Convert the material's lines, from the one containing "Screen dimensions: 1568x751" through the last line, inclusive, into a Markdown table with the columns Row and Line. Skip blank lines and omit the pictures.

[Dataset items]
********************
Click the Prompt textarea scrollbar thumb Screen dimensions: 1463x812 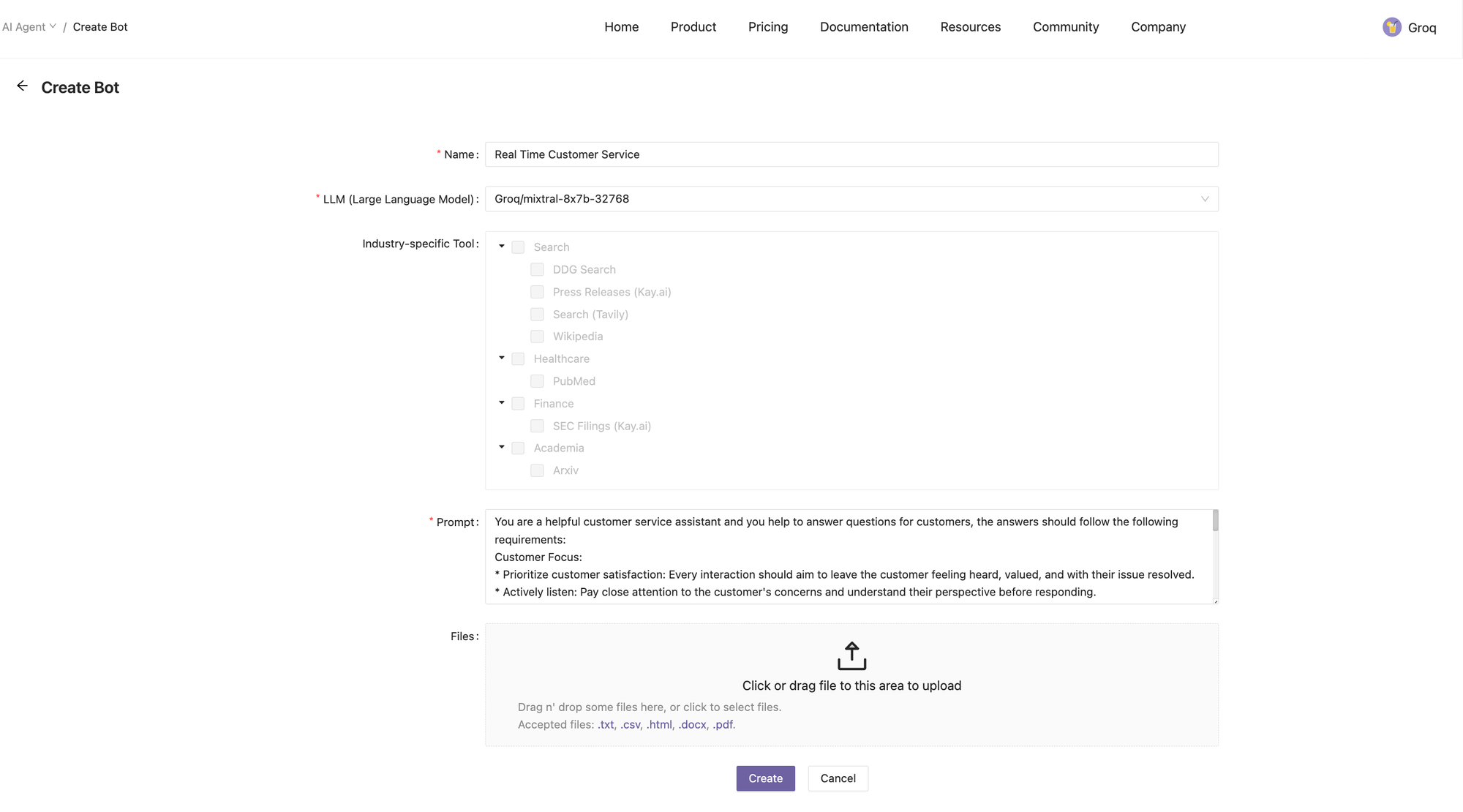pos(1215,521)
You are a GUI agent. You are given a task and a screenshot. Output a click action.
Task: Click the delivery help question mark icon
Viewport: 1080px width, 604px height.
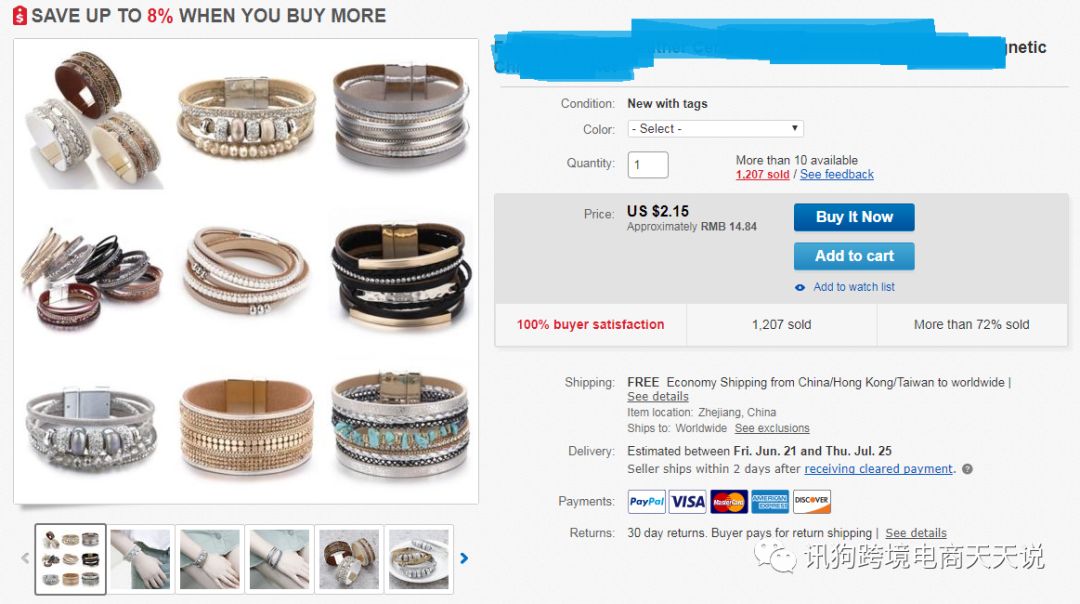click(967, 469)
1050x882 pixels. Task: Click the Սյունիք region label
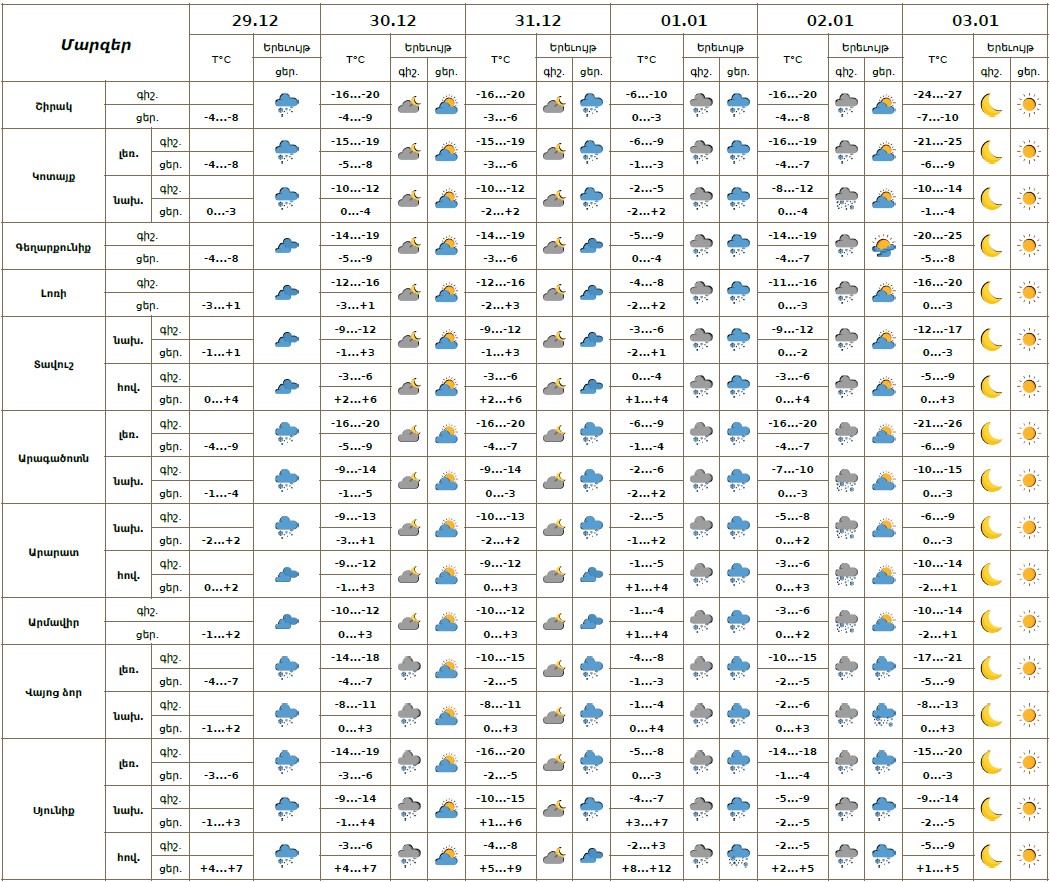(x=54, y=810)
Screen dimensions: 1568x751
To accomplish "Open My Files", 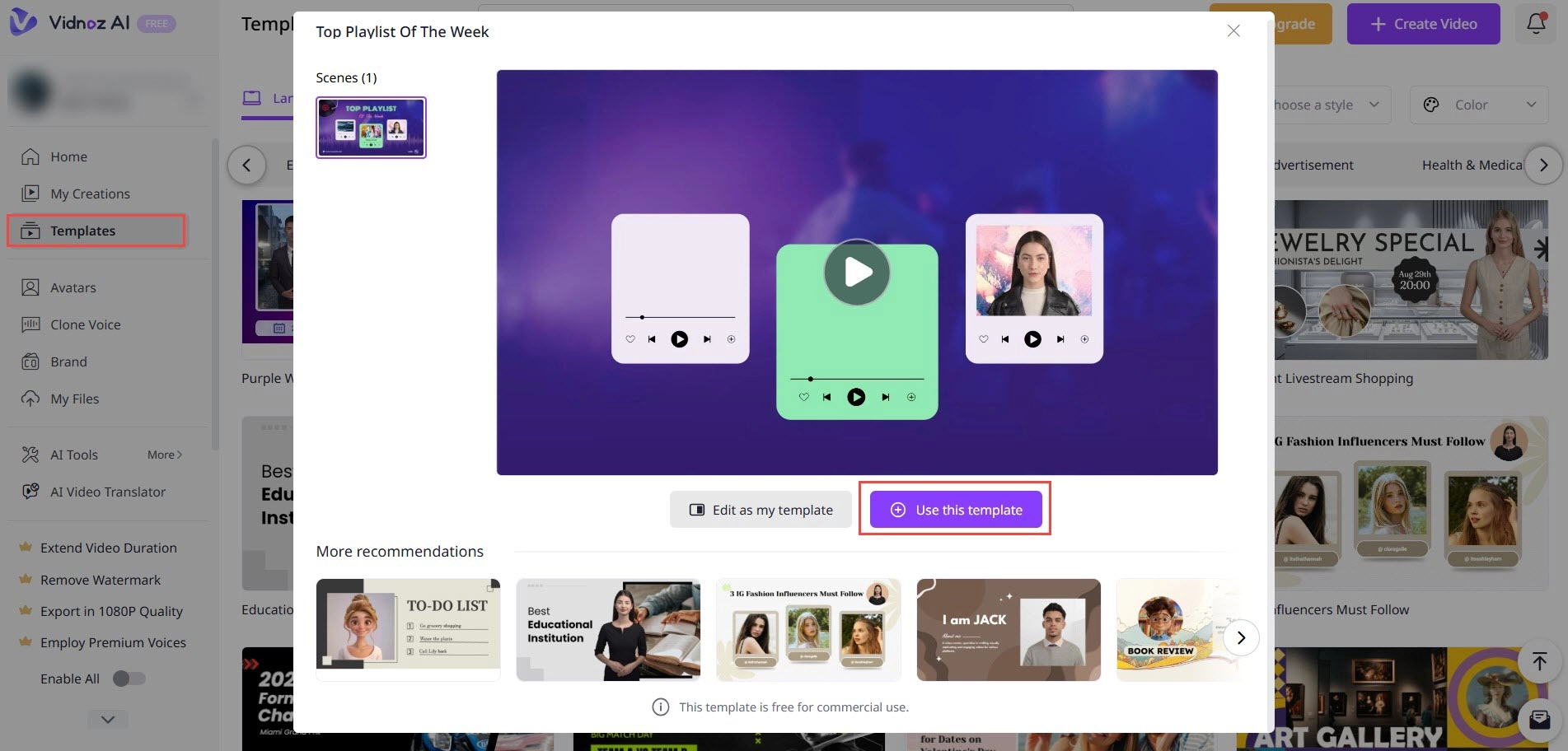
********************
Finished task:
| Row | Line |
|---|---|
| 1 | Screen dimensions: 1568x751 |
| 2 | To accomplish "Open My Files",  |